Part of my morning routine has become watching PBS cartoons with my son. It beats watching sports highlights, waiting to find out how the Reds lost this time.
One of my favorites is "Super Why!" (Their exclamation point, not mine -- I hate exclamation points!!!) The characters in the series use books to learn lessons and solve problems.
Teaching kids the concept that reading can teach you lessons about real life is definitely a good thing. I approve.
This morning, Whyatt (AKA Super Why) heard his baby sister say her first word: "Why," his nickname. However, his parents and brother didn't believe him.
So, Whyatt ventures off to Storybook Village for a meeting with his storybook friends Princess Pea, Little Red Riding Hood and Pig (the "littlest" of the Three Little Pigs). Together, they read "The Boy Who Cried Wolf," who has a similar experience to Whyatt's, in that nobody believes him.
As the story is told by the cartoon, the boy sees the wolf multiple times. Every time he calls people to come see the wolf, it departs before the arrive. So nobody believes him. The scenario repeats itself three or four times before the boy finally gets everyone to see the wolf and believe him.

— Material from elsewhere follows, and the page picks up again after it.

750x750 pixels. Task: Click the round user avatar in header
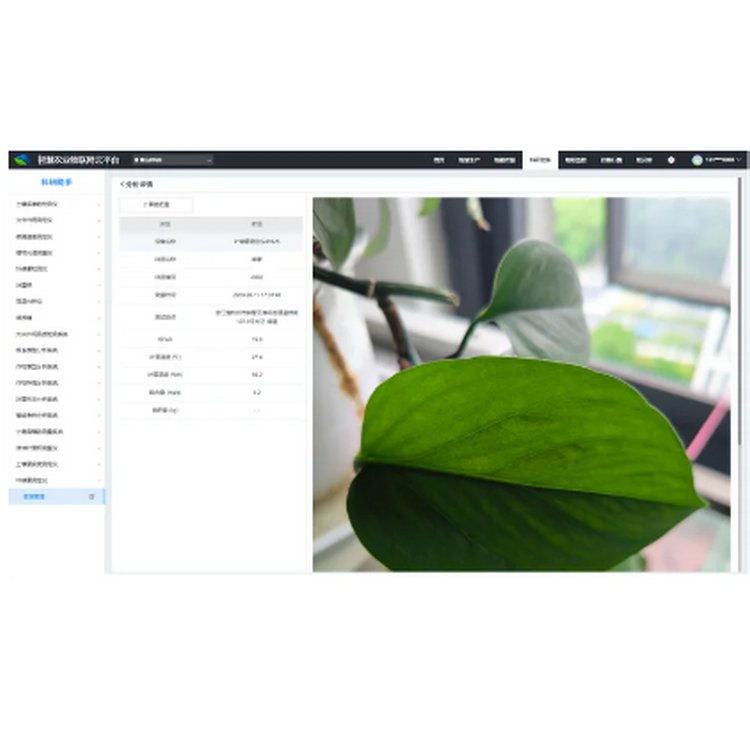(697, 160)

Anyone else see a problem with this? Pardon my poor English, but that ain't the way Aesop told it.
As we all (should) know, "The Boy Who Cried Wolf" was a shepherd boy who got bored and tired of sitting on the hillside all alone. He realized that if he "cried wolf," it would create a stir, get people to come out to the hillside and make him less bored.
He gets lectured on his poor behavior but never changes his ways.

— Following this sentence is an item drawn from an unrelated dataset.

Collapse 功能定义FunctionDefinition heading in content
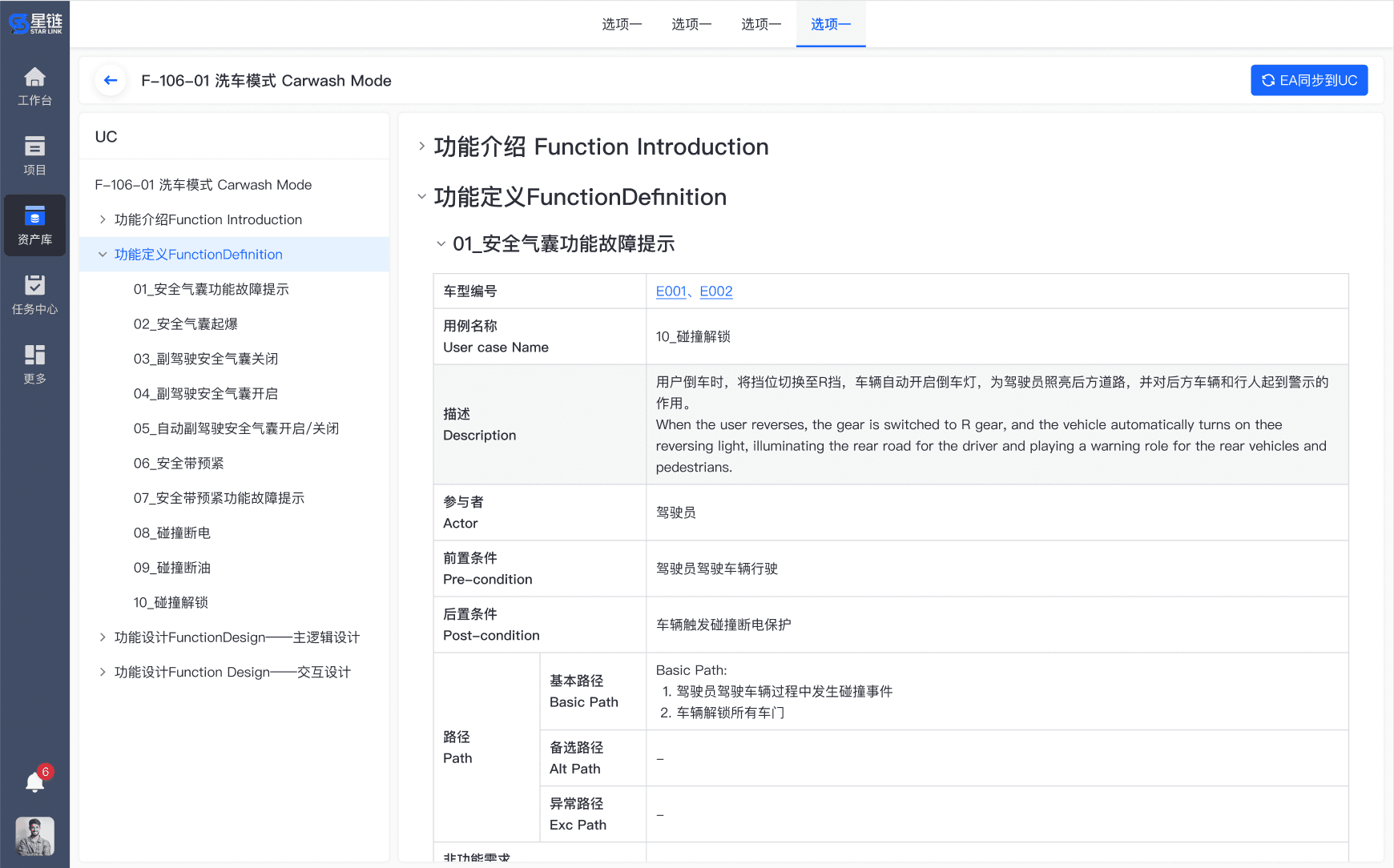 421,197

Of course, by the end, no one believes the lying little brat so when the wolf really comes, he cries "Wolf. Wolf! WOOOLF!!!" But no one comes. The wolf eats all the sheep. I think in some more grisly versions, he also eats the boy.
The lesson is pretty simple -- Aesop's pretty good at making it obvious. Don't lie, children. Don't lie or the sheep will die. You might die as well.

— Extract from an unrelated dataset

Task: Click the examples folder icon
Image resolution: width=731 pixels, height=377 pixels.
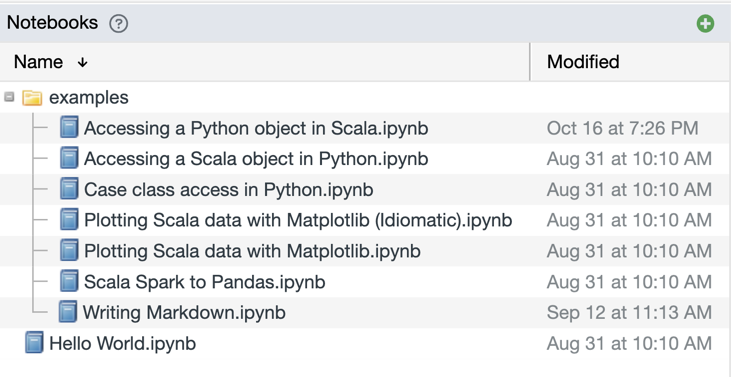Action: [x=32, y=98]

I guess all I can say is, "Thank you, PBS, for providing quality children's programming. But please stop messing with classic stories."
I don't want my son growing up not properly understanding what it means to "cry wolf."
(And for anyone who was wondering, Whyatt goes back home and tells his family how disappointed he is that no one believed him. They all apologize, and baby sister finally says "Why" for everyone else. Much like Aesop is good at obvious morals, cartoons are good at tidy endings.)